Many of you know that our little church family is taking a break from our time going through Luke to focus for a season on how biblical counseling and soul care ought to impact us all the time. It’s been very helpful for me to remember that I need to practice what I preach and I trust it has been beneficial to those who have participated.
Last night we talked about conflict in relationships and a biblical approach to resolving them. We’re a pretty informal group so I was very glad when we had a few questions in the middle of the lesson about what to do when conflict just doesn’t get resolved even after you work to understand the other person’s position and can charitably explain it. There are short answers and longer answers to these kinds of questions so here is more of an elaborate answer to that issue than I could get my arms around yesterday. If the Bible is clear that the ongoing conflict has sin at its root then the church restoration process in Matthew 18 needs to be followed, but what if it’s a doctrinal conflict or an issue of wisdom?
First, consider whether the issue is super important or just meaningful. There are lots of issues that have meaning to you that are not going to stop someone from getting to heaven so we need to put things in perspective. The older I have gotten the more I realize that not every issue is worth a strained relationship. We need to let the Bible be our guide – if lots of Christians hold different positions on the issue then it’s not worth holding onto it.
Second, be humble. Ephesians 4:1-3 is a helpful passage to meditate on when considering this kind of ongoing conflict.
I therefore, a prisoner for the Lord, urge you to walk in a manner worthy of the calling to which you have been called, with all humility and gentleness, with patience, bearing with one another in love, eager to maintain the unity of the Spirit in the bond of peace.
Note how when talking about living at peace with someone else, his emphasis is on your humility and walk with Jesus. Jesus called us to follow Him and His life and ministry was characterized by humility, gentleness, patience and love. We need to do the same.
Probably nobody has helped me in this area more than Jerry Bridges who recently went home to be with the Lord. As you read his work, over and over he stresses that he disciplines himself to remember that when he is disagreeing with someone, perhaps it is him that is wrong. Of course nobody in a conflict thinks they are wrong or else there probably wouldn’t be a conflict, but unless we are open to that possibility we are showing our friend and the world that we are pretty certain we have every aspect of the issue right and have no room to grow.
Third, remember that you are never going to change anyone. Suppose you are 100% right and the other person is 100% wrong, which is almost never the case. There is only one person who will change this other person and that is the Holy Spirit. Once you have communicated what you believe to be the truth – whether that is about complementariansm or whether someone sinned against you – the true test of our faith in a God that is real is our willingness to walk away and wait on God’s timing. If your friend hasn’t changed it’s because for whatever reason God knows it is best to wait for now. Hanging onto the issue or trying to find another clever approach once things are clear is not useful or loving (which is not to say you shouldn’t evaluate how clear you have been – miscommunication is a reality in a fallen world stained by sin).

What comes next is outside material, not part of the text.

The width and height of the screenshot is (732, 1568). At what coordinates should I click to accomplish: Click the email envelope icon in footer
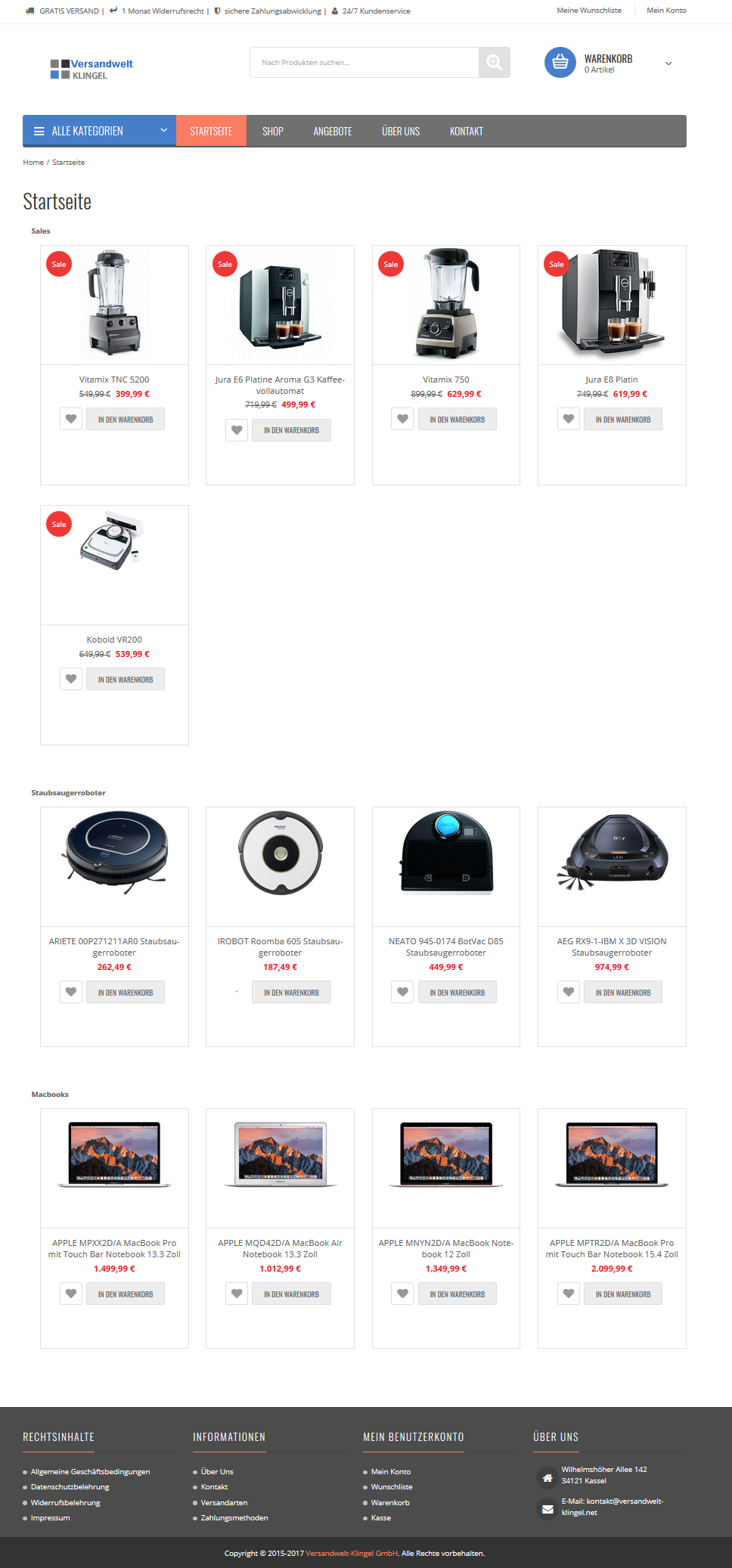pyautogui.click(x=547, y=1509)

Fourth, look for ways you can accommodate your friend without violating your conscience. This is part of Paul means in Romans 12:18 when he says we ought to live at peace with all men to the degree it depends on us. When we think about it for more than a few minutes, there are usually many things we can choose to do to grow peace and unity. If your friend thinks movies are bad for Christians and you will spend time with him or her next weekend, you can choose to not watch a movie between now and then so you are less likely to reignite the conflict there. If someone you love is a vegan and you think it makes no sense, you can still choose to prepare a vegan meal for her. In fact. you could choose to eat vegan for a week to sample different dishes so that when she arrives you can be certain you are serving tasty vegan food.
Finally, it makes sense to emphasize areas where you do agree and come up with some wise plans around areas where there is disagreement. A staunch Calvinist and a rabid Armenian can be close friends but they should not plant a church together. I have many friends who are far more egalitarian than me, but it would be foolish to marry them (if I wasn’t already married to the best lady on the planet). I have lots of friends with different political positions, and can engage on them, but I have to go into each interaction knowing that however dangerous I believe their position to be, I can’t let our relationship be defined by the differences.Still, I will go to my grave believing that any two believers have more in common with one another than a believer and any unbeliever have so as the song says “accentuate the positive” and be enthusiastic about it.
There is no finer help to understanding the basics of biblical conflict resolution that the work done by Ken Sande during his time at Peacemakers (www.peacemakers.net).